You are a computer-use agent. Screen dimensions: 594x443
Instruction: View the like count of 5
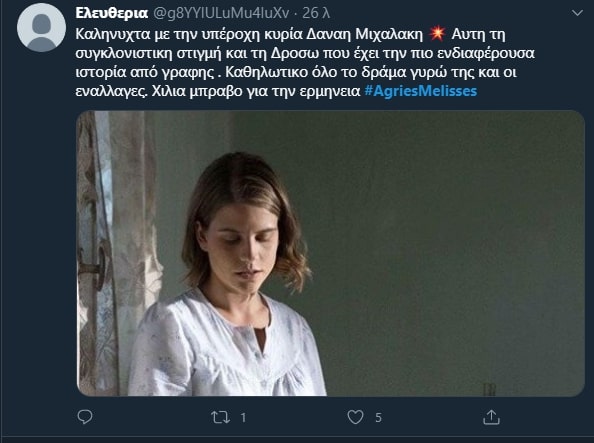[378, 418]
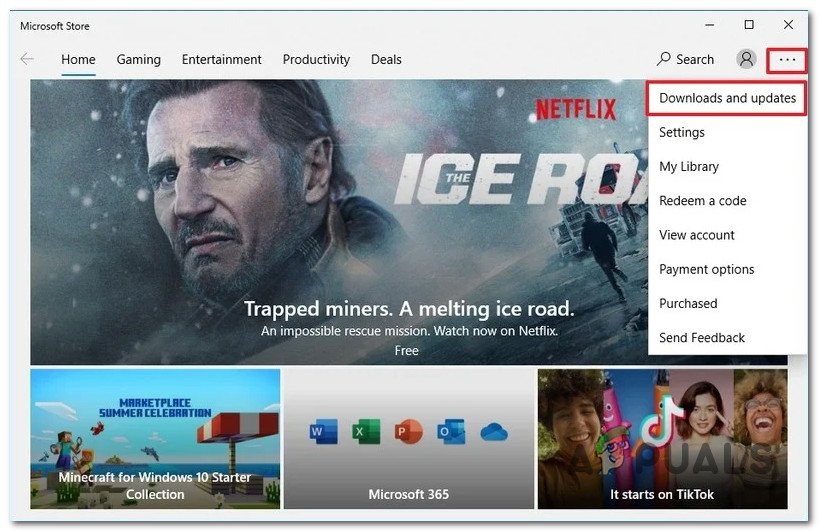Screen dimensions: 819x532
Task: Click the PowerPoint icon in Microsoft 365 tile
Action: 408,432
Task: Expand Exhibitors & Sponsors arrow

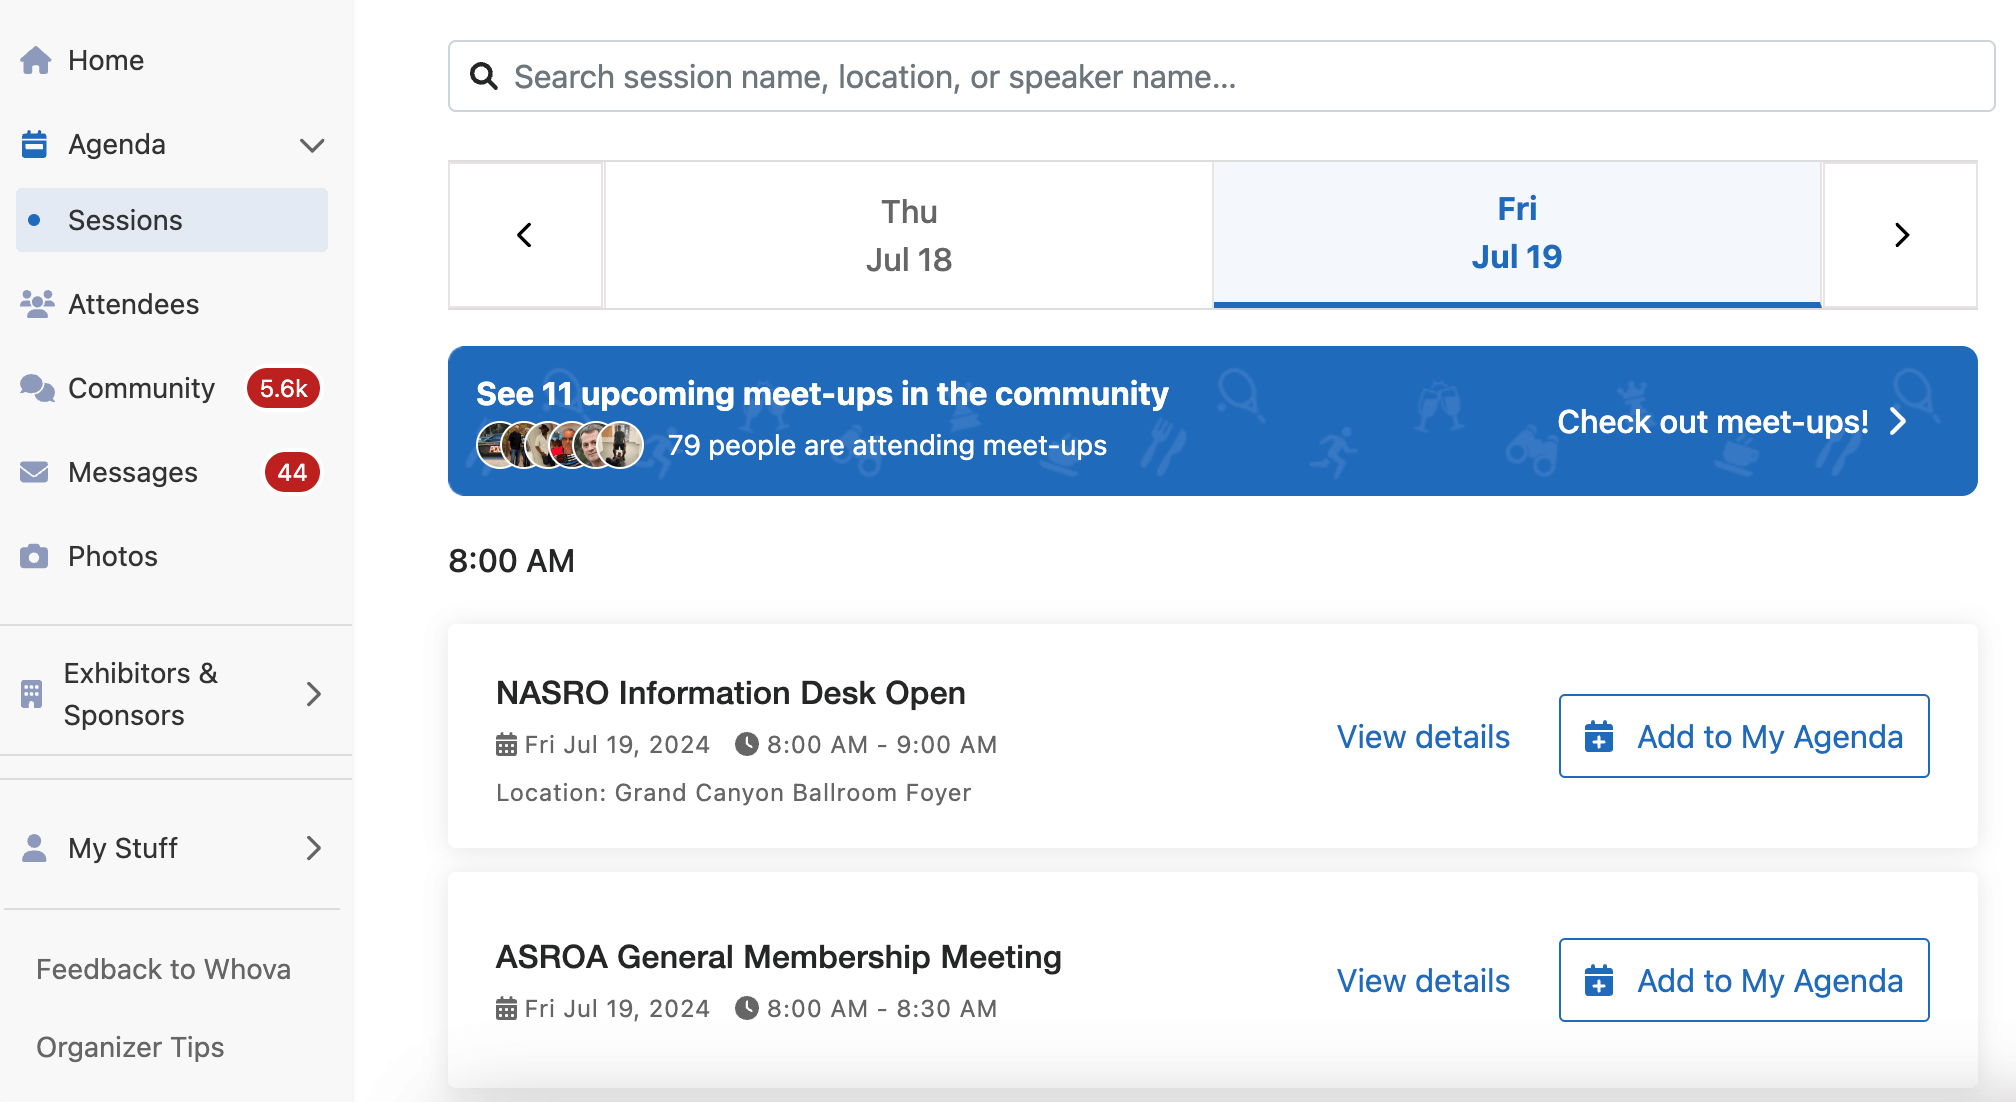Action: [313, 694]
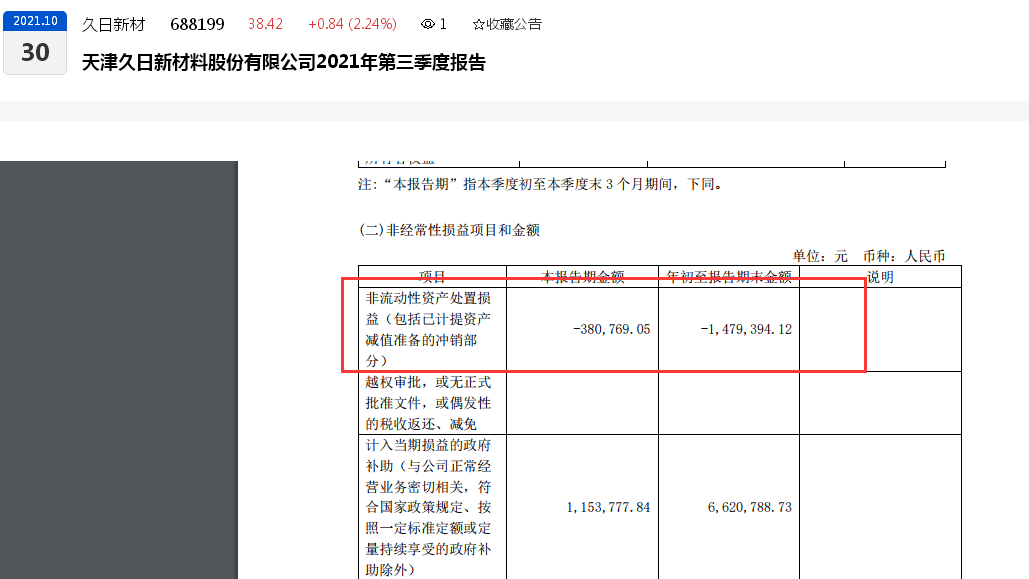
○ ○ ○ ○ ○
Can you quote the text of all the items above word for word, leaving out the pictures?

You are a computer-use agent. Screen dimensions: 594x443
Instruction: View the like count of 5
[378, 418]
Screen dimensions: 819x532
Task: Click the PowerPoint icon in Microsoft 365 tile
Action: 408,432
Task: Expand Exhibitors & Sponsors arrow

Action: [313, 694]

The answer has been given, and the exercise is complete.